BEGIN Input
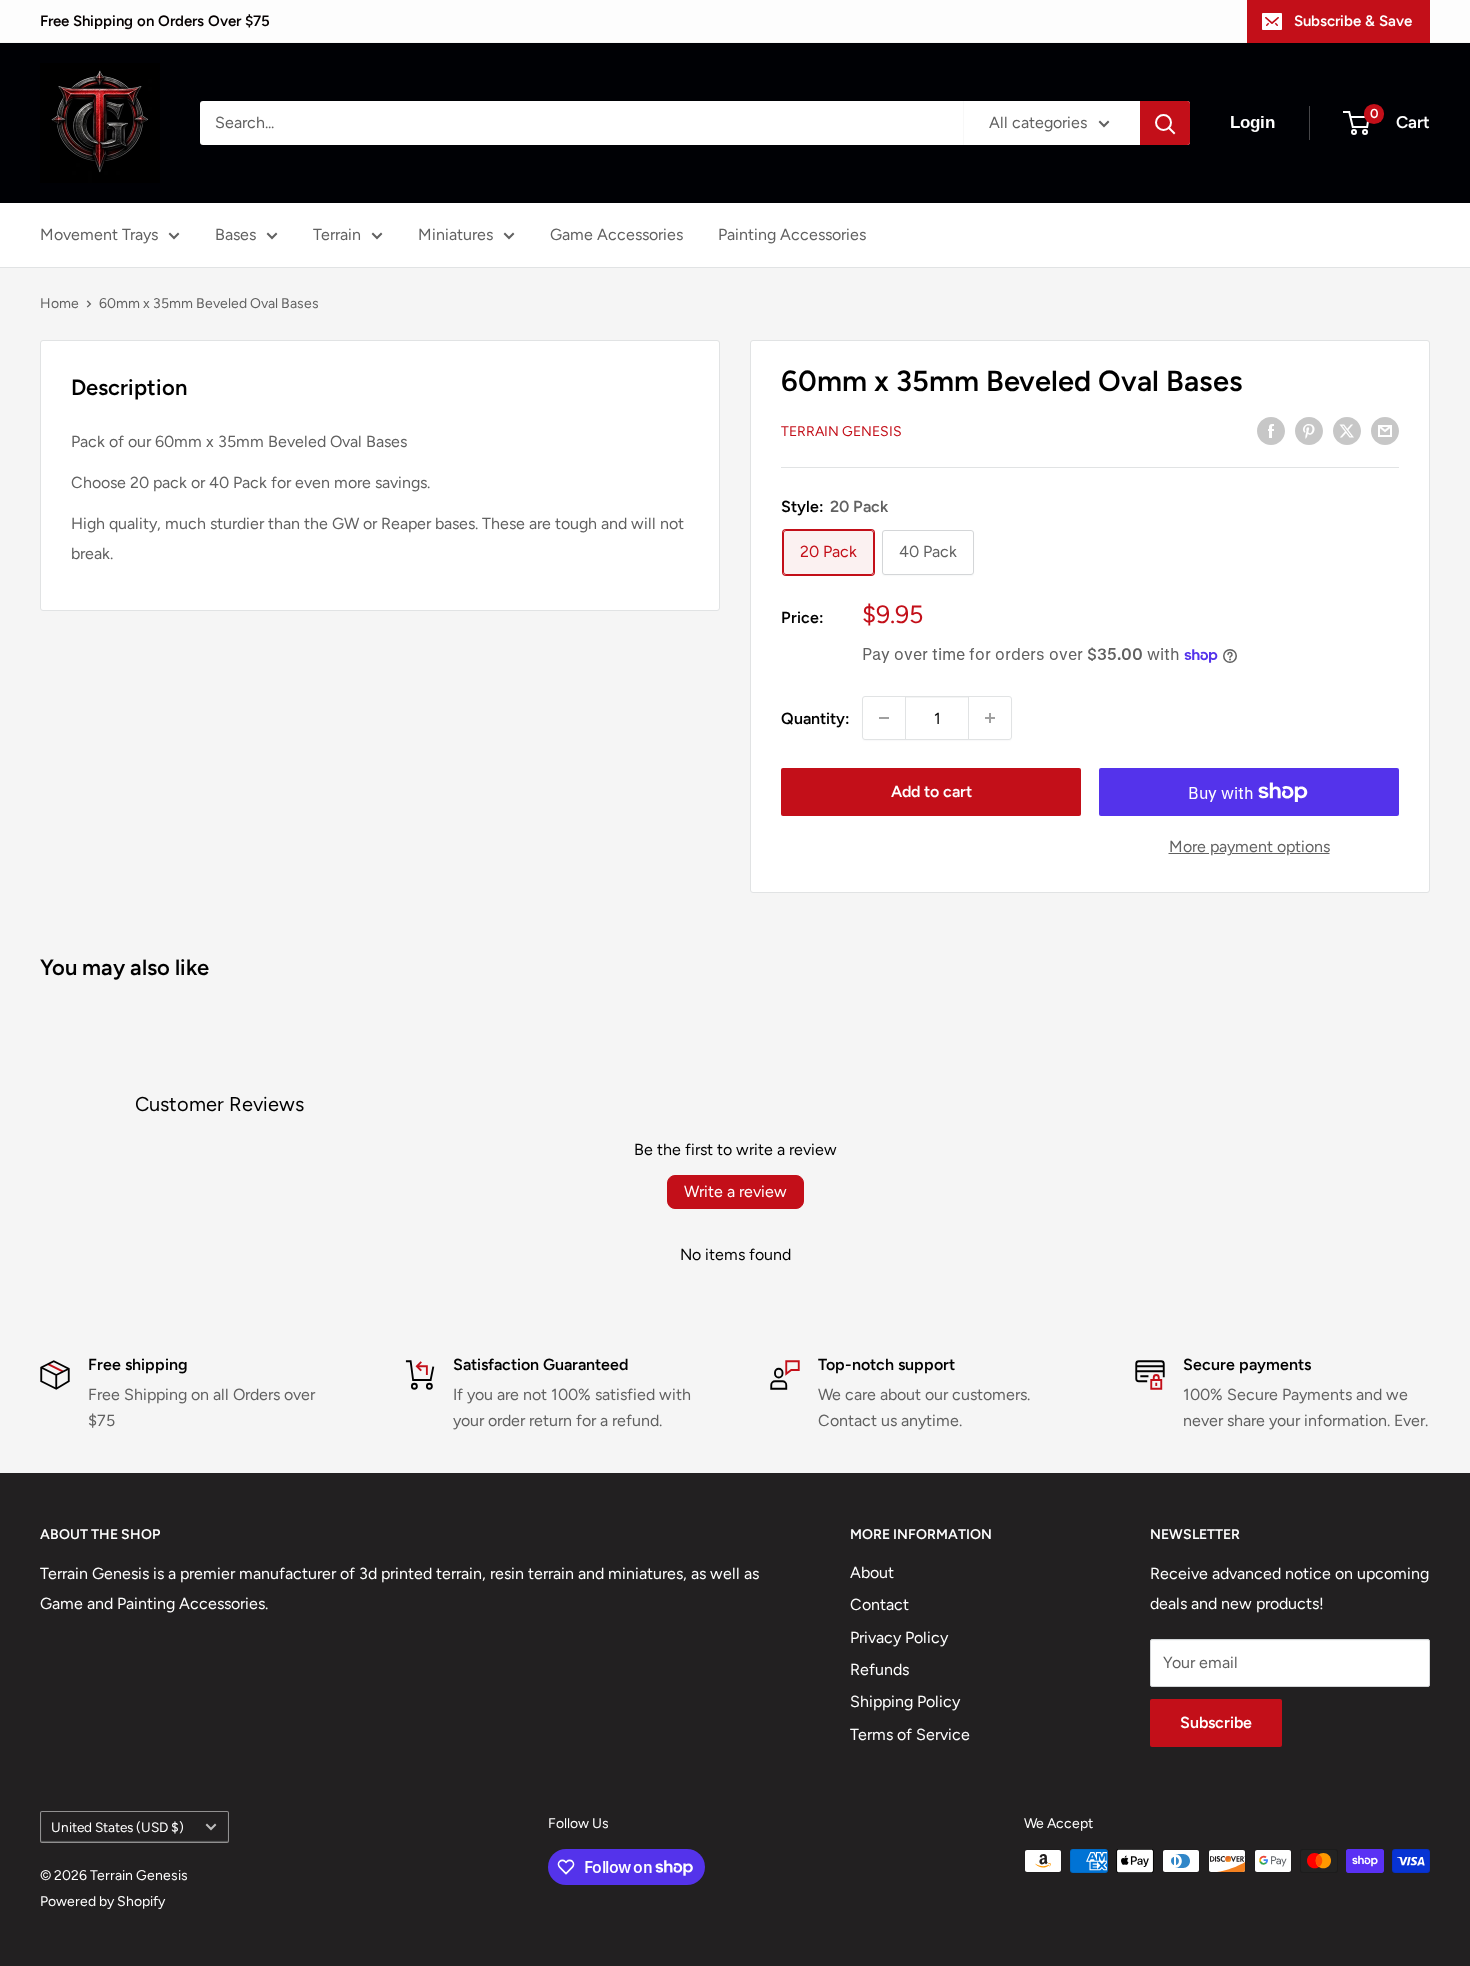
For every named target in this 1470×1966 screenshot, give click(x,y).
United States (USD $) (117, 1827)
END Input
BEGIN Input
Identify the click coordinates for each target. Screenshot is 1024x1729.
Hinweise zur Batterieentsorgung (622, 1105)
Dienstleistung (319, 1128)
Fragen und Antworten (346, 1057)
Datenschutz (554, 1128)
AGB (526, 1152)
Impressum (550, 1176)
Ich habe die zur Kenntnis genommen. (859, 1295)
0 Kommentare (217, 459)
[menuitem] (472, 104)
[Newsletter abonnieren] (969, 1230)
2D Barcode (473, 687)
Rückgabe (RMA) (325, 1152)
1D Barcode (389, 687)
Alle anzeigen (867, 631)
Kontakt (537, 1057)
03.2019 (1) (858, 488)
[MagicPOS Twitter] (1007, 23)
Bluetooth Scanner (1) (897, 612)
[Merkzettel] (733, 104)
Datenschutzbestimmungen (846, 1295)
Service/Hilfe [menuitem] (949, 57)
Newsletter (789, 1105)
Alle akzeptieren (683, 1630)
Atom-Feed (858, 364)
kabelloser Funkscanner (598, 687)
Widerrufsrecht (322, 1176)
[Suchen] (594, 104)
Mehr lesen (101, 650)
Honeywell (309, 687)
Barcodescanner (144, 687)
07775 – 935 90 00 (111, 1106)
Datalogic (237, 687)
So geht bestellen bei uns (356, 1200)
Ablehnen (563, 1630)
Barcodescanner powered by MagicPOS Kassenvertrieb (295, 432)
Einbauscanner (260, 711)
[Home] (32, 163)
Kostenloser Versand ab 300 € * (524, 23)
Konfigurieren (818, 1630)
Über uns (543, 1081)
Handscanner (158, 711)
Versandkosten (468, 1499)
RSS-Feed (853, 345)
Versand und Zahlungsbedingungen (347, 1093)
END Input
**Problem to work on**
In the material above, find the line containing "Barcodescanner powered by" and the line containing "Versand und Zahlungsbedingungen (347, 1093)", then write out exactly those two lines and every line between them, and nothing more.

**Answer for the task**
Barcodescanner powered by MagicPOS Kassenvertrieb (295, 432)
Einbauscanner (260, 711)
[Home] (32, 163)
Kostenloser Versand ab 300 € * (524, 23)
Konfigurieren (818, 1630)
Über uns (543, 1081)
Handscanner (158, 711)
Versandkosten (468, 1499)
RSS-Feed (853, 345)
Versand und Zahlungsbedingungen (347, 1093)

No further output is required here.